(Pixel coordinate grounding data)
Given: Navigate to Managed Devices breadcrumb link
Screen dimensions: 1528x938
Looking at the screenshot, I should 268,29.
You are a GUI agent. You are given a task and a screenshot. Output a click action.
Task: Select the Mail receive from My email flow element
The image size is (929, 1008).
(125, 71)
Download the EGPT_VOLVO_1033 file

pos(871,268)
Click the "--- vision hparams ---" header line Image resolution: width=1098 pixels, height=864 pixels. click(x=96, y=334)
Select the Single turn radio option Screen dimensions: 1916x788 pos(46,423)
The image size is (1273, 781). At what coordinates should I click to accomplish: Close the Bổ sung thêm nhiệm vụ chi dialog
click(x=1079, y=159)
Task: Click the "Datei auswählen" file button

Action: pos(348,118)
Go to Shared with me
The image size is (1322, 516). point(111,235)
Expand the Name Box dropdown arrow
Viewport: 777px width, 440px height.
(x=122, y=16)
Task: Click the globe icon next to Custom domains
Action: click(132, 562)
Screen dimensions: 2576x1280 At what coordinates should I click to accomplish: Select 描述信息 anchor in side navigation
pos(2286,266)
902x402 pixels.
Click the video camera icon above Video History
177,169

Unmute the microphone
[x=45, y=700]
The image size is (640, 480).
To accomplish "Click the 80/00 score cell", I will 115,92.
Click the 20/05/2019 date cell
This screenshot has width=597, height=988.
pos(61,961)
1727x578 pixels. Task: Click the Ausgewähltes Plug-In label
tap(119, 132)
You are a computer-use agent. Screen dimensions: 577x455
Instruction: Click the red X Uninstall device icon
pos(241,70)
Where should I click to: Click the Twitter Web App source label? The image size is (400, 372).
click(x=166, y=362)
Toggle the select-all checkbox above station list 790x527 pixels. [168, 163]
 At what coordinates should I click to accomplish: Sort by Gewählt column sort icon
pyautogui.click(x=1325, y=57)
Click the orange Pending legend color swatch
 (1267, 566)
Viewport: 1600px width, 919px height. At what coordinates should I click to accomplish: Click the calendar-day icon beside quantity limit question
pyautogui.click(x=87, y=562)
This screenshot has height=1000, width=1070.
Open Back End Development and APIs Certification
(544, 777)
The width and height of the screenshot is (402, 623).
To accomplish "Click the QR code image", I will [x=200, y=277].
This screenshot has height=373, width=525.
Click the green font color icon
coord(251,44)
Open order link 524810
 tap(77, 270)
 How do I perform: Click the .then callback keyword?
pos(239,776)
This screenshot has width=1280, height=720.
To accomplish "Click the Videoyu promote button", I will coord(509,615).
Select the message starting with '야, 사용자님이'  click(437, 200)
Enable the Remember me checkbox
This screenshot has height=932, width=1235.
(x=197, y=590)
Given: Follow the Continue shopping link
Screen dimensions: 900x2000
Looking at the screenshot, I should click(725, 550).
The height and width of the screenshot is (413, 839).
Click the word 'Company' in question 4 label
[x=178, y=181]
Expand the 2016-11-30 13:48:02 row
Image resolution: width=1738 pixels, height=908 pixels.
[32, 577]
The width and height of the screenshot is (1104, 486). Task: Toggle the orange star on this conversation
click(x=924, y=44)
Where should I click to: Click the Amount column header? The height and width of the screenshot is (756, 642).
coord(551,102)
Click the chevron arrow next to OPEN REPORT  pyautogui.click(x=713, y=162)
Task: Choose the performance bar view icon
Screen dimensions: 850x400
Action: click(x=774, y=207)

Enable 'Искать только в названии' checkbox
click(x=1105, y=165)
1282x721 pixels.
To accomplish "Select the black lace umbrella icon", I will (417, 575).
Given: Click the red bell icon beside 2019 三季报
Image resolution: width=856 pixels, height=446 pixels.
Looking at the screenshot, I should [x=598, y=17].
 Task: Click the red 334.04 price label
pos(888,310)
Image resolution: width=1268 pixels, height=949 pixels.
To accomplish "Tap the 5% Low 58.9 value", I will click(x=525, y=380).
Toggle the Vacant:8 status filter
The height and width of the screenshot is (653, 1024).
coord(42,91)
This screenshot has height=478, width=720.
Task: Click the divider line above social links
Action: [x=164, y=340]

Aim of the task | A precise copy of all the records is needed.

Response to the exercise |
Given: Navigate to Managed Devices breadcrumb link
Screen dimensions: 1528x938
Looking at the screenshot, I should 268,29.
You are a GUI agent. You are given a task and a screenshot. Output a click action.
Task: Select the Mail receive from My email flow element
The image size is (929, 1008).
(125, 71)
Download the EGPT_VOLVO_1033 file

pos(871,268)
Click the "--- vision hparams ---" header line Image resolution: width=1098 pixels, height=864 pixels. click(x=96, y=334)
Select the Single turn radio option Screen dimensions: 1916x788 pos(46,423)
The image size is (1273, 781). At what coordinates should I click to accomplish: Close the Bổ sung thêm nhiệm vụ chi dialog
click(x=1079, y=159)
Task: Click the "Datei auswählen" file button

Action: pos(348,118)
Go to Shared with me
The image size is (1322, 516). point(111,235)
Expand the Name Box dropdown arrow
Viewport: 777px width, 440px height.
(x=122, y=16)
Task: Click the globe icon next to Custom domains
Action: click(132, 562)
Screen dimensions: 2576x1280 At what coordinates should I click to accomplish: Select 描述信息 anchor in side navigation
pos(2286,266)
902x402 pixels.
Click the video camera icon above Video History
177,169

Unmute the microphone
[x=45, y=700]
The image size is (640, 480).
To accomplish "Click the 80/00 score cell", I will 115,92.
Click the 20/05/2019 date cell
This screenshot has width=597, height=988.
pos(61,961)
1727x578 pixels. Task: Click the Ausgewähltes Plug-In label
tap(119, 132)
You are a computer-use agent. Screen dimensions: 577x455
Instruction: Click the red X Uninstall device icon
pos(241,70)
Where should I click to: Click the Twitter Web App source label? The image size is (400, 372).
click(x=166, y=362)
Toggle the select-all checkbox above station list 790x527 pixels. [168, 163]
 At what coordinates should I click to accomplish: Sort by Gewählt column sort icon
pyautogui.click(x=1325, y=57)
Click the orange Pending legend color swatch
 (1267, 566)
Viewport: 1600px width, 919px height. At what coordinates should I click to accomplish: Click the calendar-day icon beside quantity limit question
pyautogui.click(x=87, y=562)
This screenshot has height=1000, width=1070.
Open Back End Development and APIs Certification
(544, 777)
The width and height of the screenshot is (402, 623).
To accomplish "Click the QR code image", I will [x=200, y=277].
This screenshot has height=373, width=525.
Click the green font color icon
coord(251,44)
Open order link 524810
 tap(77, 270)
 How do I perform: Click the .then callback keyword?
pos(239,776)
This screenshot has width=1280, height=720.
To accomplish "Click the Videoyu promote button", I will coord(509,615).
Select the message starting with '야, 사용자님이'  click(437, 200)
Enable the Remember me checkbox
This screenshot has height=932, width=1235.
(x=197, y=590)
Given: Follow the Continue shopping link
Screen dimensions: 900x2000
Looking at the screenshot, I should click(725, 550).
The height and width of the screenshot is (413, 839).
Click the word 'Company' in question 4 label
[x=178, y=181]
Expand the 2016-11-30 13:48:02 row
Image resolution: width=1738 pixels, height=908 pixels.
[32, 577]
The width and height of the screenshot is (1104, 486). Task: Toggle the orange star on this conversation
click(x=924, y=44)
Where should I click to: Click the Amount column header? The height and width of the screenshot is (756, 642).
coord(551,102)
Click the chevron arrow next to OPEN REPORT  pyautogui.click(x=713, y=162)
Task: Choose the performance bar view icon
Screen dimensions: 850x400
Action: click(x=774, y=207)

Enable 'Искать только в названии' checkbox
click(x=1105, y=165)
1282x721 pixels.
To accomplish "Select the black lace umbrella icon", I will (417, 575).
Given: Click the red bell icon beside 2019 三季报
Image resolution: width=856 pixels, height=446 pixels.
Looking at the screenshot, I should [x=598, y=17].
 Task: Click the red 334.04 price label
pos(888,310)
Image resolution: width=1268 pixels, height=949 pixels.
To accomplish "Tap the 5% Low 58.9 value", I will click(x=525, y=380).
Toggle the Vacant:8 status filter
The height and width of the screenshot is (653, 1024).
coord(42,91)
This screenshot has height=478, width=720.
Task: Click the divider line above social links
Action: [x=164, y=340]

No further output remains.